Eine gute Woche nach dem Putsch verkündet die Militärregierung, auf absehbare Zeit keine demokratischen Wahlen ermöglichen zu wollen. Das Land sei noch nicht bereit für eine Demokratie. Die "Freunde im Ausland" müssten sich aber keine Sorgen machen.

Die Militärjunta in Thailand will frühestens in 14 Monaten wieder demokratische Wahlen zulassen. Das Militär, das am 22. Mai gegen die zivile Regierung putsche, will die Amtsgeschäfte selbst zwei bis drei Monate führen, wie Juntachef Prayuth Can-ocha in einer Fernsehansprache sagte. Anschließend soll eine zivile Regierung ernannt werden, die aber vor Neuwahlen ein Jahr lang Reformen durchführen soll. Das entspricht genau den Forderungen der Regierungsgegner, die seit November mit Massendemonstrationen den Regierungsbetrieb gestört haben und den Sturz der 2011 mit großer Mehrheit gewählten Regierung verlangten.

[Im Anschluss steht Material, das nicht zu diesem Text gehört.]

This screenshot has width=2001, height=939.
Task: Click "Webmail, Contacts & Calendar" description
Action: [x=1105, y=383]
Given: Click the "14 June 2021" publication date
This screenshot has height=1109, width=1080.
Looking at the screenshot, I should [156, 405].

"Wir werden uns an die Gesetze halten, die Menschenrechte respektieren und für Sicherheit sorgen", beteuerte Prayuth. "Wir werden den Thailändern die Fröhlichkeit zurückbringen." Die Junta wisse, dass sich die "Freunde im Ausland" Sorgen über den demokratischen Prozess machten. Das Land brauche aber Zeit, um Thailands Demokratie wiederherzustellen.

Thailands Wettbewerbsfähigkeit soll Priorität sein

In den nächsten sechs bis acht Wochen sollen unter direkter Militärherrschaft Versöhnungsanstrengungen zwischen den zerstrittenen politischen Lagern unternommen werden. Anschließend sollen Experten eine neue Verfassung entwerfen, und eine ernannte Regierung soll mindestens ein Jahr die Regierungsgeschäfte führen. Erst danach seien Wahlen möglich, sagte Prayuth.

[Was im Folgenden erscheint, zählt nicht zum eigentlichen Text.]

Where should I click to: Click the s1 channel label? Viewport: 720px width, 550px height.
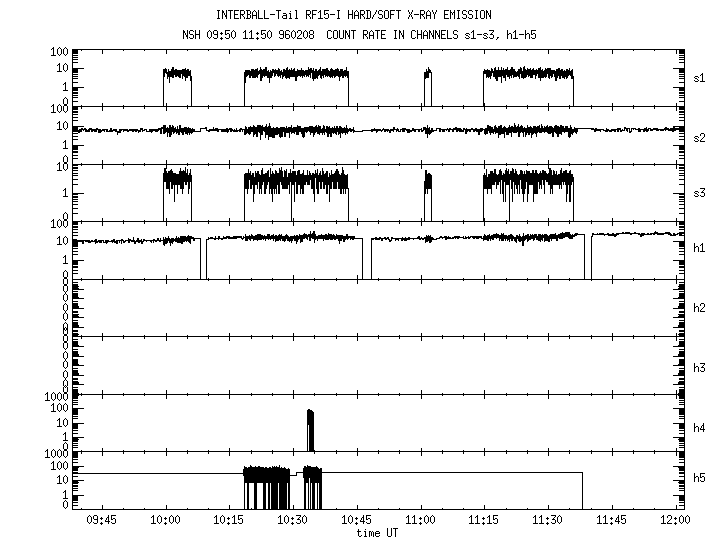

Als eine seiner Prioritäten nannte Prayuth die Wirtschaft. Unter anderem soll in Infrastruktur investiert werden. Thailand müsse wieder wettbewerbsfähig werden, vor allem innerhalb der Südostasiatischen Staatengemeinschaft Asean, meinte er. Prayuth hatte nach monatelangem Machtkampf zwischen Regierung und Opposition geputscht. Demonstranten warfen der Regierung Korruption und Ausbeutung des Staates vor. Die Regierung rief Neuwahlen aus, aber die Demonstranten störten den Wahlgang so massiv, dass er später annulliert wurde. Sie verlangten eine ungewählte Übergangsregierung, die Reformen durchführen sollte.

Ihr Hauptanliegen war, den Einfluss von Thaksin Shinawatra, der grauen Eminenz hinter der Regierung, zu stoppen. Thaksin war selbst 2006 vom Militär gestürzt worden, doch wählte das Volk ein Jahr später Thaksin-Vertraute an die Macht. Seine Anhänger bilden nach allen Umfragen weiter die Mehrheit im Land. Thaksin wird vor allem von der ärmeren Landbevölkerung im Norden und Nordosten unterstützt. Hinter den Regierungsgegnern stehen dagegen überwiegend Stadtbewohner und wohlhabendere Südthailänder. Der Graben zwischen den Schichten ist in den vergangenen zehn Jahren immer größer geworden.